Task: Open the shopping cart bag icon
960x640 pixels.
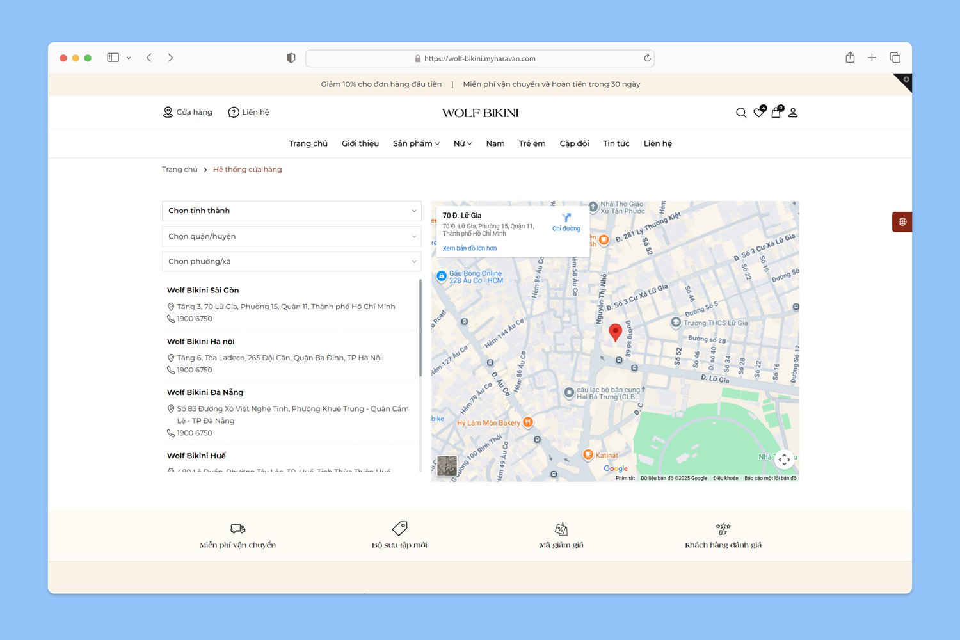Action: point(776,113)
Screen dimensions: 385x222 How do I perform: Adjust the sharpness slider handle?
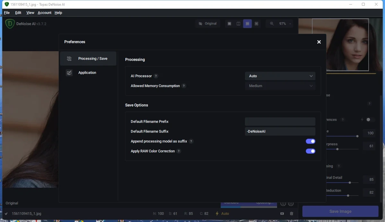click(x=337, y=149)
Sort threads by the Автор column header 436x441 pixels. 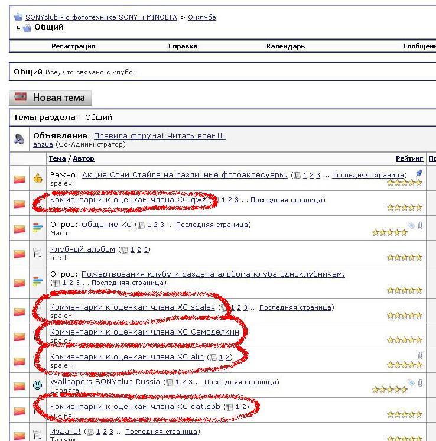[x=83, y=158]
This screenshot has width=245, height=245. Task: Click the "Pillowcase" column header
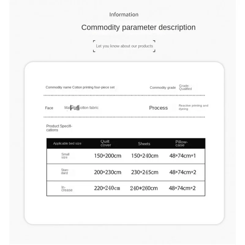(181, 143)
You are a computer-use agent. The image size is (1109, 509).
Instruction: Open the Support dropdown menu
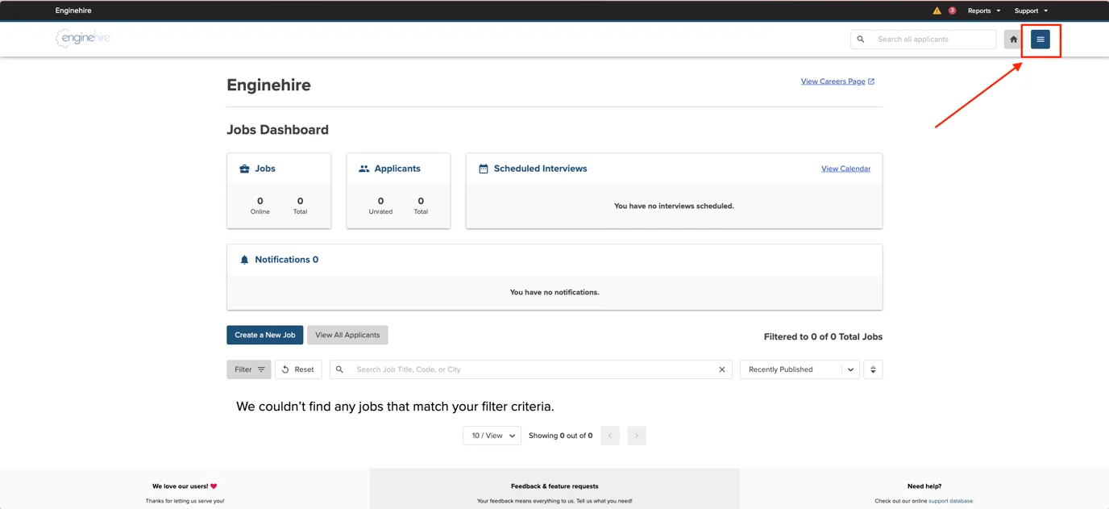[x=1031, y=11]
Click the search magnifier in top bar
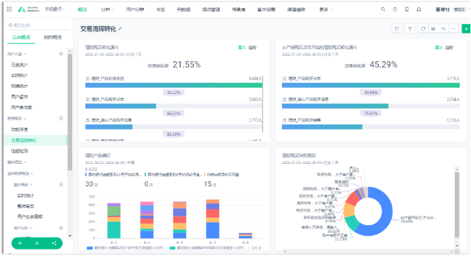 click(383, 9)
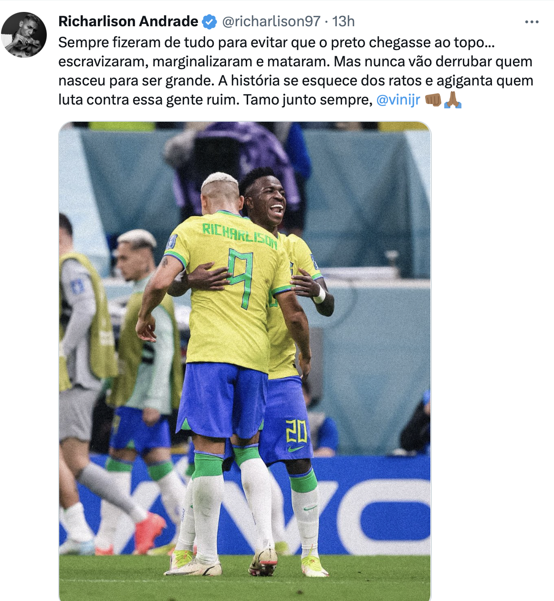Open the three-dot more options menu
Viewport: 554px width, 601px height.
pyautogui.click(x=532, y=22)
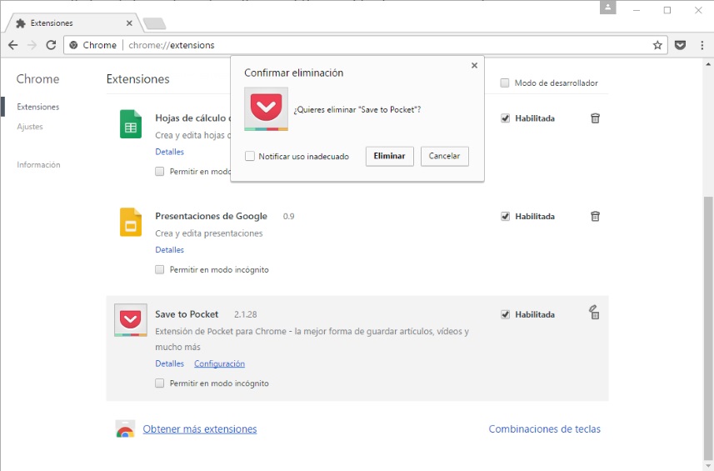The image size is (714, 471).
Task: Open the Obtener más extensiones link
Action: [x=200, y=429]
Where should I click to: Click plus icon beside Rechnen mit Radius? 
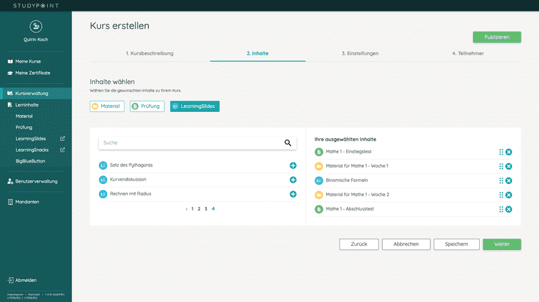coord(293,194)
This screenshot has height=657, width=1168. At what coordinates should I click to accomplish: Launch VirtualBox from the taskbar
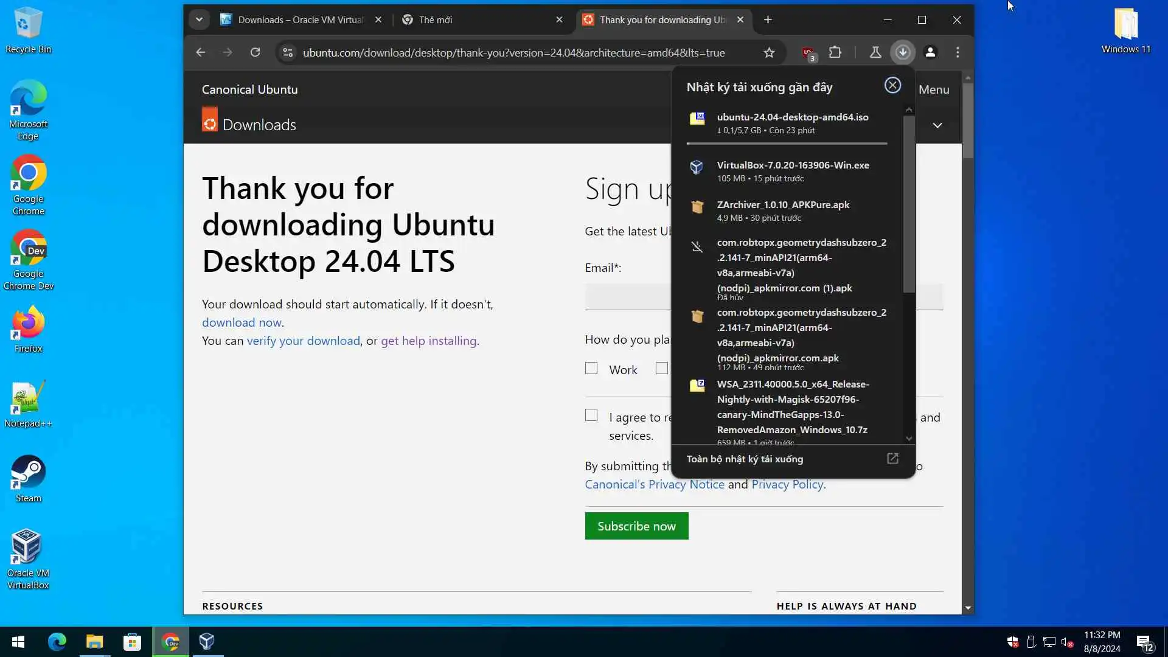(207, 641)
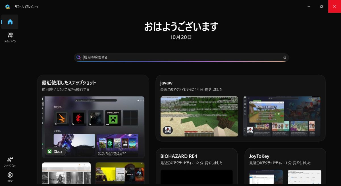Open the タイムライン timeline view
The image size is (341, 186).
pos(10,37)
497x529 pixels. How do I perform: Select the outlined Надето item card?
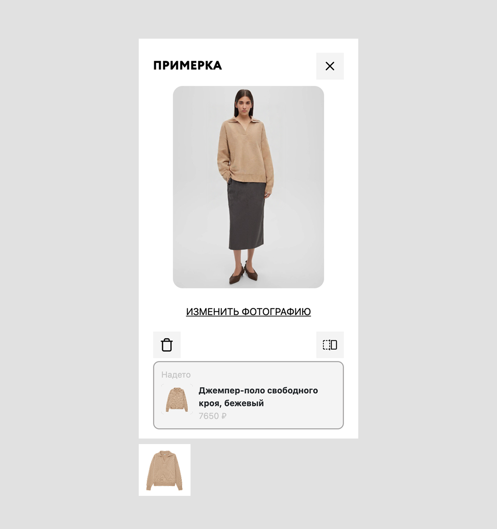[x=249, y=395]
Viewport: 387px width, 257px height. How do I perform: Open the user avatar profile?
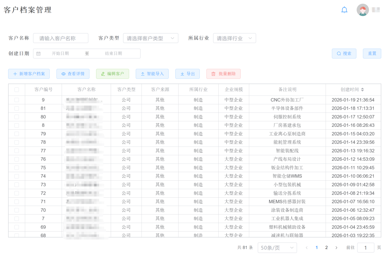tap(363, 10)
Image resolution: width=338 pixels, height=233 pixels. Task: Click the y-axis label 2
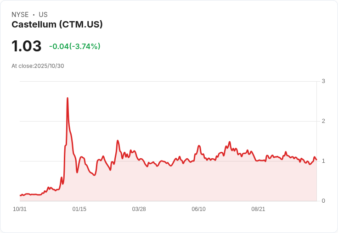(323, 121)
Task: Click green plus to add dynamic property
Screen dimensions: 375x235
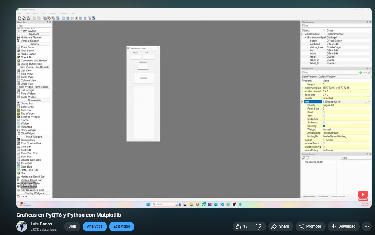Action: (x=361, y=72)
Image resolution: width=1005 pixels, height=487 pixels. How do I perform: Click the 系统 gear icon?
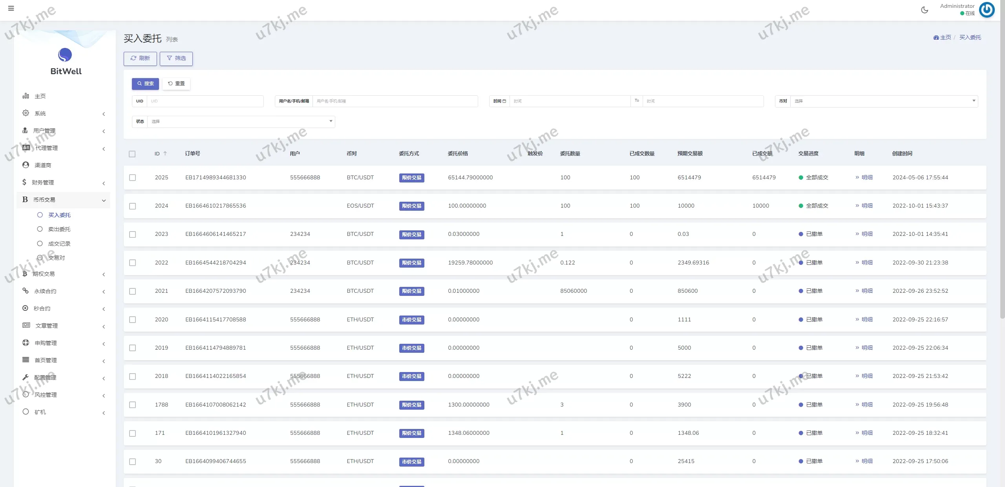(26, 113)
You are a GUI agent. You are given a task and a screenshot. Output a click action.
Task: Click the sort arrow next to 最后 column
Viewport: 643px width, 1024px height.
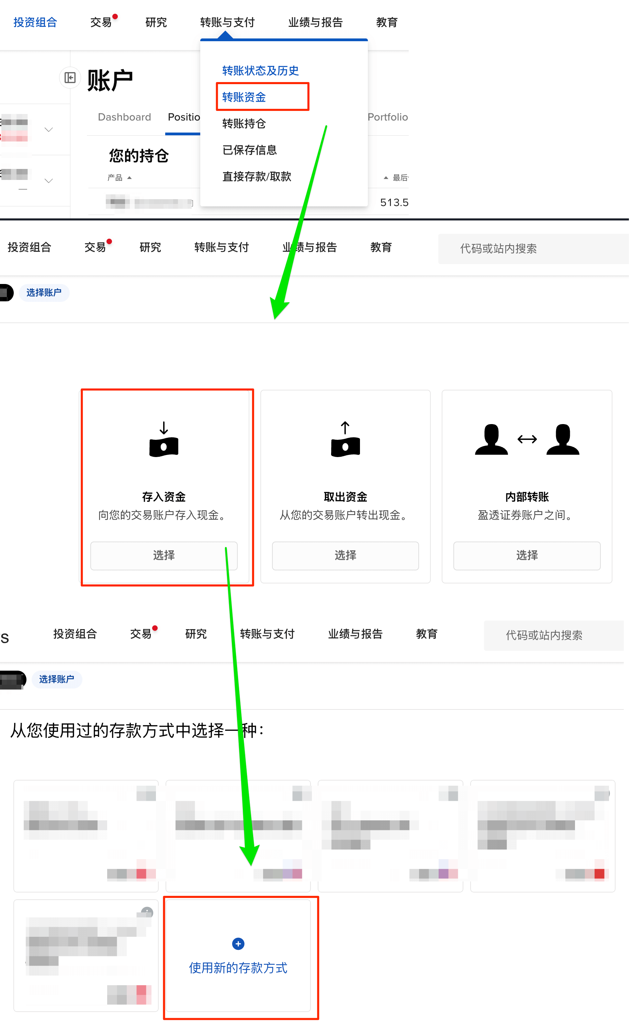pyautogui.click(x=386, y=178)
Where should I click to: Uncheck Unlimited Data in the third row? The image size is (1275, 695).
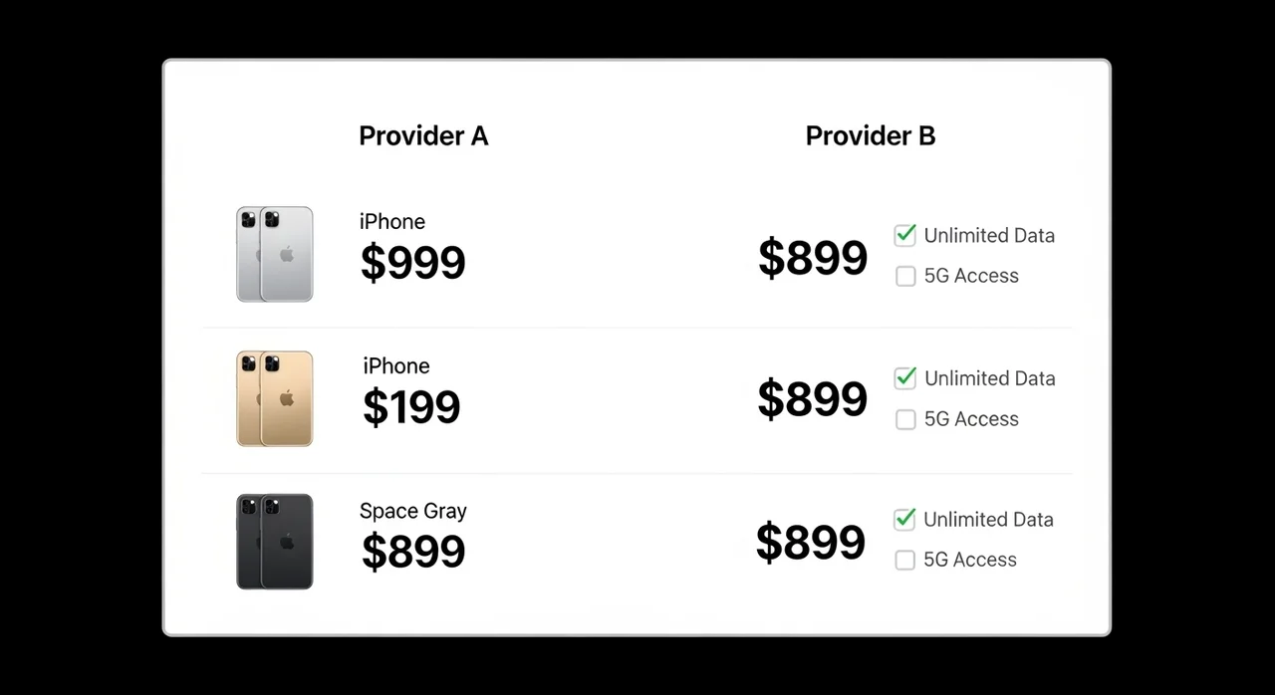904,519
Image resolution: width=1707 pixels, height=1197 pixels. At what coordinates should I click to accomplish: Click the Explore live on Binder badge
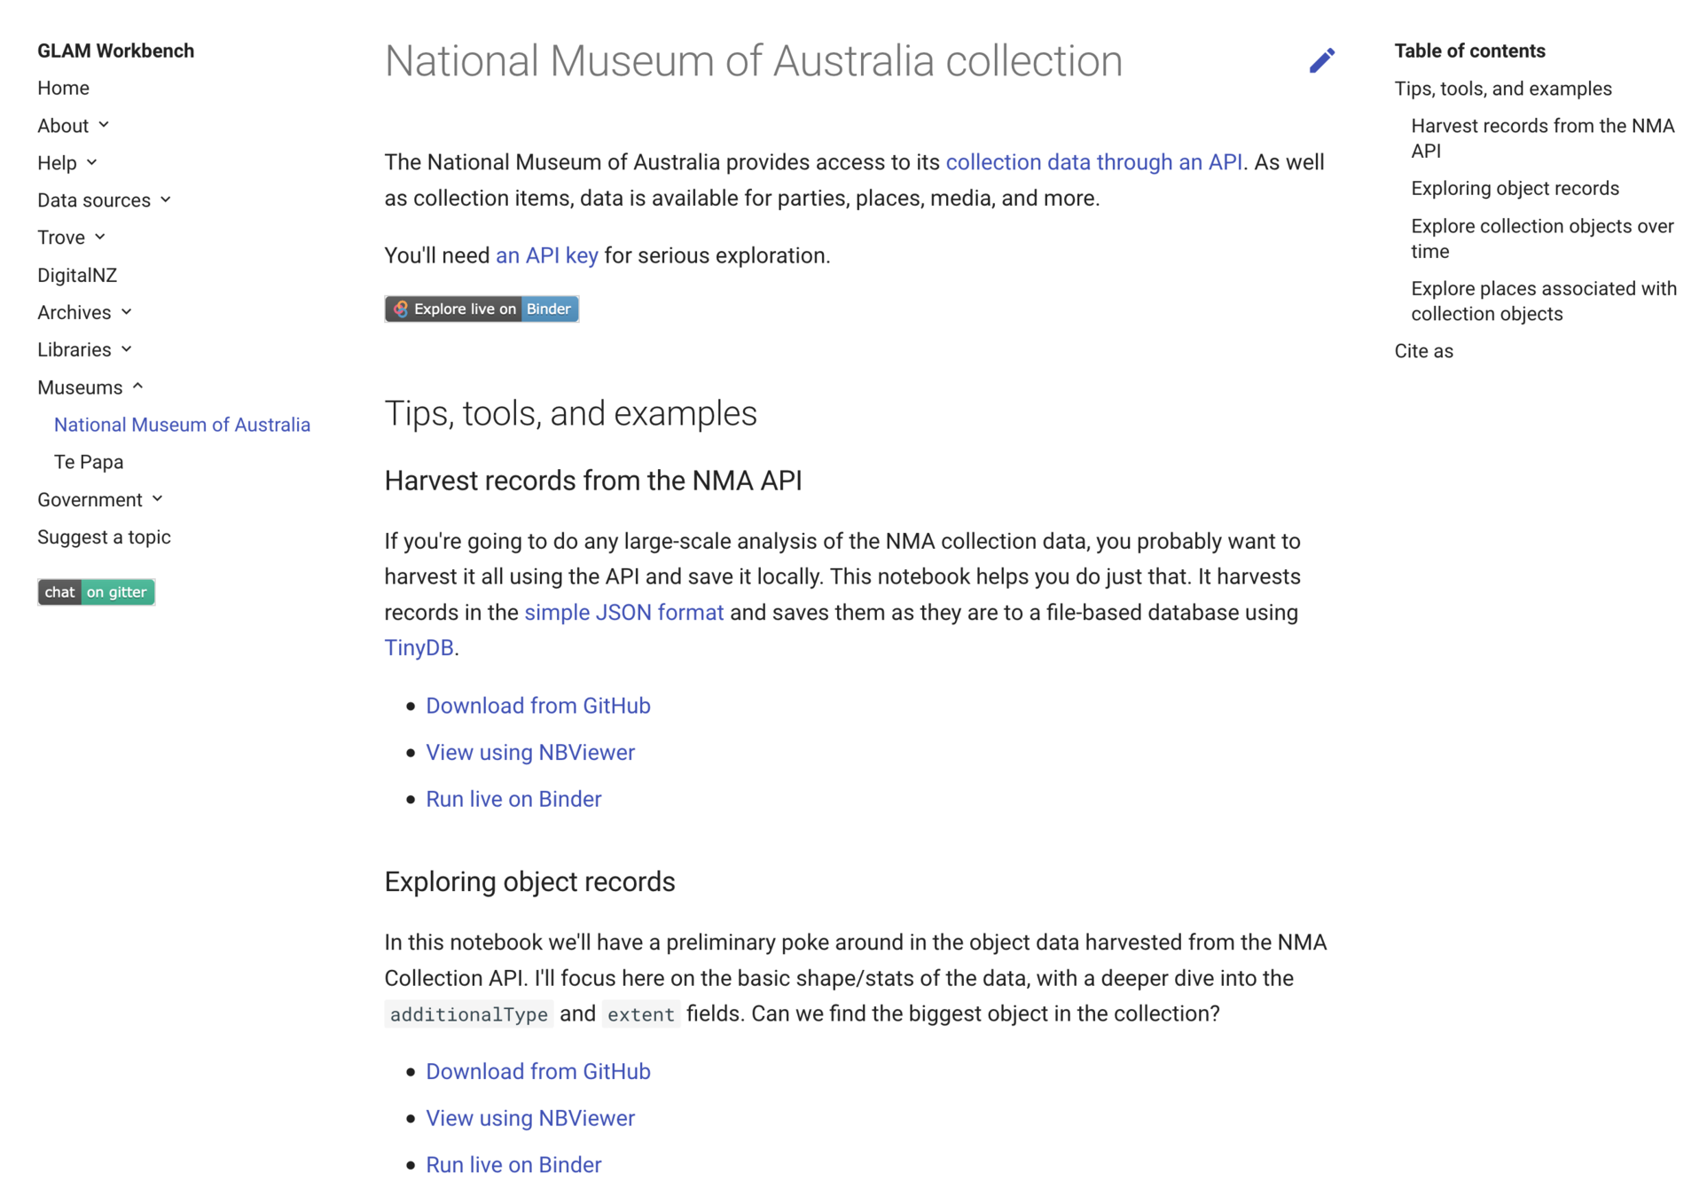tap(482, 309)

◇ ◇ ◇ ◇ ◇

### [Instructions to follow]
Rewrite the records from the line containing "497x529 pixels. How" through the end of the records, inclusive, switching "Viewport" to "Display" and leaving everything else unchanged. Omit the pictures from your answer.

### [Task response]
497x529 pixels. How do I perform: Select the outlined Надето item card?
[x=249, y=395]
Display: 387px width, 257px height. How do I perform: Open the user avatar profile?
tap(363, 10)
Image resolution: width=338 pixels, height=233 pixels. Task: Click the y-axis label 2
(323, 121)
Task: Click green plus to add dynamic property
Screen dimensions: 375x235
Action: (x=361, y=72)
Image resolution: width=1005 pixels, height=487 pixels. How do I perform: Click the 系统 gear icon?
(26, 113)
You are a GUI agent. You are given a task and a screenshot. Output a click action.
Task: Click the sort arrow next to 最后 column
Display: 643px width, 1024px height.
pyautogui.click(x=386, y=178)
Where should I click to: Uncheck Unlimited Data in the third row? The image size is (1275, 695).
904,519
Image resolution: width=1707 pixels, height=1197 pixels. At what coordinates should I click to accomplish: Click the Explore live on Binder badge
tap(482, 309)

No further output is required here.